== WHAT TO WORK ON ==
Read through the data, and wherever a line holds the word "загиблих", write that line out.

== INPUT DATA ==
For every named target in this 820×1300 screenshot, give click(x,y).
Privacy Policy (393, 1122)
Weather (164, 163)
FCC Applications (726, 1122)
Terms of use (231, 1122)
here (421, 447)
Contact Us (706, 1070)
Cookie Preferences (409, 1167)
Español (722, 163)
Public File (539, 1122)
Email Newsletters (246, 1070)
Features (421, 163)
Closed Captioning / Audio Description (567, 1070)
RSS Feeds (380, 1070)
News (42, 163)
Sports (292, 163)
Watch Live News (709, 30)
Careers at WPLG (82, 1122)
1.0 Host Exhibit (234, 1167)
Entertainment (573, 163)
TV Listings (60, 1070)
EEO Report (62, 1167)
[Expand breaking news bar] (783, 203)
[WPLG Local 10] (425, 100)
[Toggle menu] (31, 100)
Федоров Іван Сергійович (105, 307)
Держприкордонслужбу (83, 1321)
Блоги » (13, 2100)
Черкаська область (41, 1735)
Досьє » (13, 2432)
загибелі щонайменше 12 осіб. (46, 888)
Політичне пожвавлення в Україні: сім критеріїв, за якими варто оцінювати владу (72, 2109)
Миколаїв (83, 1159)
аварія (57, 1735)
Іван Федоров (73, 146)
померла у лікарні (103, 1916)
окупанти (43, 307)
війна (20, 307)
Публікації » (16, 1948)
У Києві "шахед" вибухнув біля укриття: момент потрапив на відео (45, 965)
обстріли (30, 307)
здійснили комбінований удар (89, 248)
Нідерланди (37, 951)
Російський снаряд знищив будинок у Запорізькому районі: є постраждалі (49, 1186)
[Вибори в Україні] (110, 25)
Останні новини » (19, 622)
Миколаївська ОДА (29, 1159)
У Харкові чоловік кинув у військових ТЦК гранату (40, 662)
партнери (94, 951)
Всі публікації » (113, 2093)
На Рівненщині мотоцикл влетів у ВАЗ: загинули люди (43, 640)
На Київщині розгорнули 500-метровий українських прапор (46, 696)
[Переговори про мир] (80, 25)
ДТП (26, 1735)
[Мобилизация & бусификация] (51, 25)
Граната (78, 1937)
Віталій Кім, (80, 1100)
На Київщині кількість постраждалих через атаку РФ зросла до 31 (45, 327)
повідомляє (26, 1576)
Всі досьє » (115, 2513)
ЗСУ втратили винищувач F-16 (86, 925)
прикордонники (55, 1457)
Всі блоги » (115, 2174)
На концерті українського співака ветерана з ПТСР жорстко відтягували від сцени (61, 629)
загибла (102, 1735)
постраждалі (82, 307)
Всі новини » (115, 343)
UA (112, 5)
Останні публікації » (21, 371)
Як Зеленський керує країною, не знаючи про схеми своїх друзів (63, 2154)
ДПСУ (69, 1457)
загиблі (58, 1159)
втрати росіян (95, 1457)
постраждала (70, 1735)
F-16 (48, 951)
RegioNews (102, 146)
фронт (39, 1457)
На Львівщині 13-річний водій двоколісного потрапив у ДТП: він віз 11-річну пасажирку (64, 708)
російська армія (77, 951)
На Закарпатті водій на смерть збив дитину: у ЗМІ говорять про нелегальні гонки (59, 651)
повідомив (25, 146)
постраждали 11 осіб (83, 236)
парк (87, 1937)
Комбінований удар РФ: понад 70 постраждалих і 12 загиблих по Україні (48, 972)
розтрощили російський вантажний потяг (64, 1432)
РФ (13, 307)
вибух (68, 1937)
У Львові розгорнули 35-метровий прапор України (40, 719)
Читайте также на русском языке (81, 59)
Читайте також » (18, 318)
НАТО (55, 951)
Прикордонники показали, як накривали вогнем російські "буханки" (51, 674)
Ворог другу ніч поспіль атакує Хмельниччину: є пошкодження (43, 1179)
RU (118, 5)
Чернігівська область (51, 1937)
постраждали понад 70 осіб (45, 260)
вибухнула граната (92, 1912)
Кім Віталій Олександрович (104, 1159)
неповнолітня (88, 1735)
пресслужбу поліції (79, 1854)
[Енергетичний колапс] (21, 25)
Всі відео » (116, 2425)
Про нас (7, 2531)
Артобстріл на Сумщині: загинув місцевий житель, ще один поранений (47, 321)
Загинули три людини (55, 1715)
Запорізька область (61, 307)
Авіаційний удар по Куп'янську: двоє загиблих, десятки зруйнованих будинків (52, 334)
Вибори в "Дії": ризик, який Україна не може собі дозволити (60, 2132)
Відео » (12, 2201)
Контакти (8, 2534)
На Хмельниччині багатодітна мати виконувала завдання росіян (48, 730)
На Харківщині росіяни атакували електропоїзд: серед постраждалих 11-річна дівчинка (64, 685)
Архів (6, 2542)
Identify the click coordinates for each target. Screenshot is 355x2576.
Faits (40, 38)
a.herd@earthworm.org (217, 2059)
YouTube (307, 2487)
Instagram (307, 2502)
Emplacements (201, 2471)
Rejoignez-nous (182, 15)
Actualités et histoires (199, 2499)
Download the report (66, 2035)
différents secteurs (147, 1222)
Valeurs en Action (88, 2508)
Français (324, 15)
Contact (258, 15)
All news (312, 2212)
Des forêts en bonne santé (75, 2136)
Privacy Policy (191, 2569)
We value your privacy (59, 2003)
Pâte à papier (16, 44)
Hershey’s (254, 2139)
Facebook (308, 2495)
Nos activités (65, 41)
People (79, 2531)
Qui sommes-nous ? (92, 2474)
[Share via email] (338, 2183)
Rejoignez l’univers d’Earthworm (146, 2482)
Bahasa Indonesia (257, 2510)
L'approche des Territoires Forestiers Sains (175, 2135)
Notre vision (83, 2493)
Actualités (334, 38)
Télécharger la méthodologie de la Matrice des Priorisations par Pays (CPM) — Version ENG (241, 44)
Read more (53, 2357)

== TASK SOLUTION ==
Комбінований удар РФ: понад 70 постраждалих і 12 загиблих по Україні (48, 972)
Авіаційний удар по Куп'янську: двоє загиблих, десятки зруйнованих будинків (52, 334)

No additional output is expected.